Anche l’annuncio del presidente di voler rinunciare al gasdotto South Stream è forse un segno dello stesso nervosismo, visto che finora non ci sono le condizioni oggettive per abbandonare il progetto. Anzi, in questo momento ci sono solo certezze su quale sarebbe il danno per Mosca. Intanto il pagamento di salatissime penali visto che tutte le aziende impegnate hanno firmato contratti di ferro, a cominciare dalla nostra Saipem che ieri ha perso in borsa il 10,8 per cento. In un momento di bassa domanda di gas e petrolio (a novembre Gazprom ha consegnato il 25% di gas in meno all’Europa), l’azienda controllata dall’Eni avrà difficoltà a trovare altri clienti se i lavori si dovessero fermare. Per l’anno prossimo, calcoli interni stimano in 1,25 miliardi di euro il fatturato Saipem imputabile al progetto South Stream. Secondo la società di ricerche Sanford C. Bernstein, sul margine operativo lordo l’azienda perderebbe tra i 130 e i 210 milioni di euro.

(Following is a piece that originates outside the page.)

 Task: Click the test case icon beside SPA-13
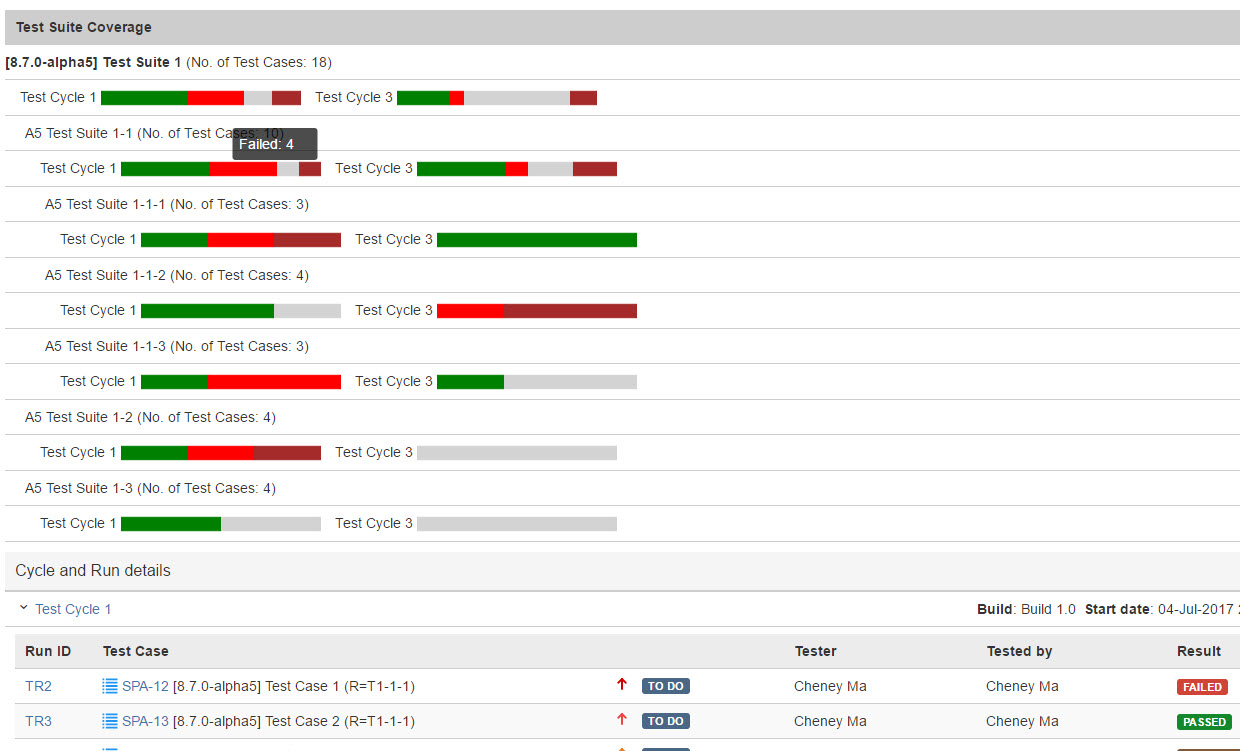(x=110, y=721)
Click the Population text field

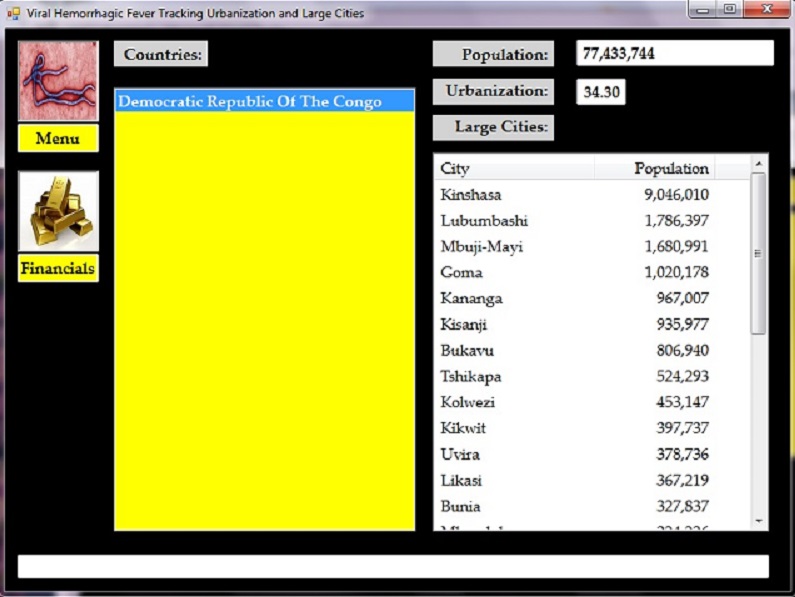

Aleksej Miller, capo di Gazprom, ha subito annunciato un progetto alternativo per raddoppiare il gasdotto che già arriva in Turchia e portare altri 63 miliardi di metri cubi di gas l’anno. Ma è un piano che comunque non risolverebbe i problemi del colosso del gas prima di diversi anni.
Per quanto riguarda l’Italia, il premier Matteo Renzi ha detto che la cancellazione di South Stream non «è motivo di preoccupazione immediata». Per il premier, i rapporti con l’Est sono importanti, ma ancora di più lo sono quelli con il Sud. Vale a dire con i Paesi produttori del Nord Africa. Ufficialmente, comunque, South Stream non è morto.
Non è invece escluso che la situazione economica di Mosca peggiori ulteriormente. Ieri il segretario di Stato americano John Kerry ha fatto sapere che parlerà con gli alleati europei di nuove sanzioni da imporre se l’atteggiamento russo non cambierà. Quelle attuali, ha poi detto il Segretario generale della Nato Jens Stoltenberg, sono efficaci «perché hanno un impatto». Col petrolio ai minimi e il blocco ai trasferimenti di tecnologia sensibile e di finanziamenti, la Russia sta per finire in recessione (meno 0,8% nel 2015). La svalutazione del rublo consente al governo di spendere di meno in stipendi e servizi interni (paga in rubli e incassa in dollari dalla vendita di petrolio e gas), ma fa salire l’inflazione che è già oltre l’8 per cento.
Putin a un certo punto dovrà prendere una decisione cruciale. Se concederà aumenti per compensare la perdita di valore dei salari e delle pensioni, conserverà la pace sociale e rimarrà popolare. Ma gli aumenti potranno innescare una spirale inflazionistica assai pericolosa, soprattutto in una fase di recessione. Se invece mantenesse fermi salari e pensioni, lo scontento crescerebbe e questo forse ridarebbe fiato all’opposizione.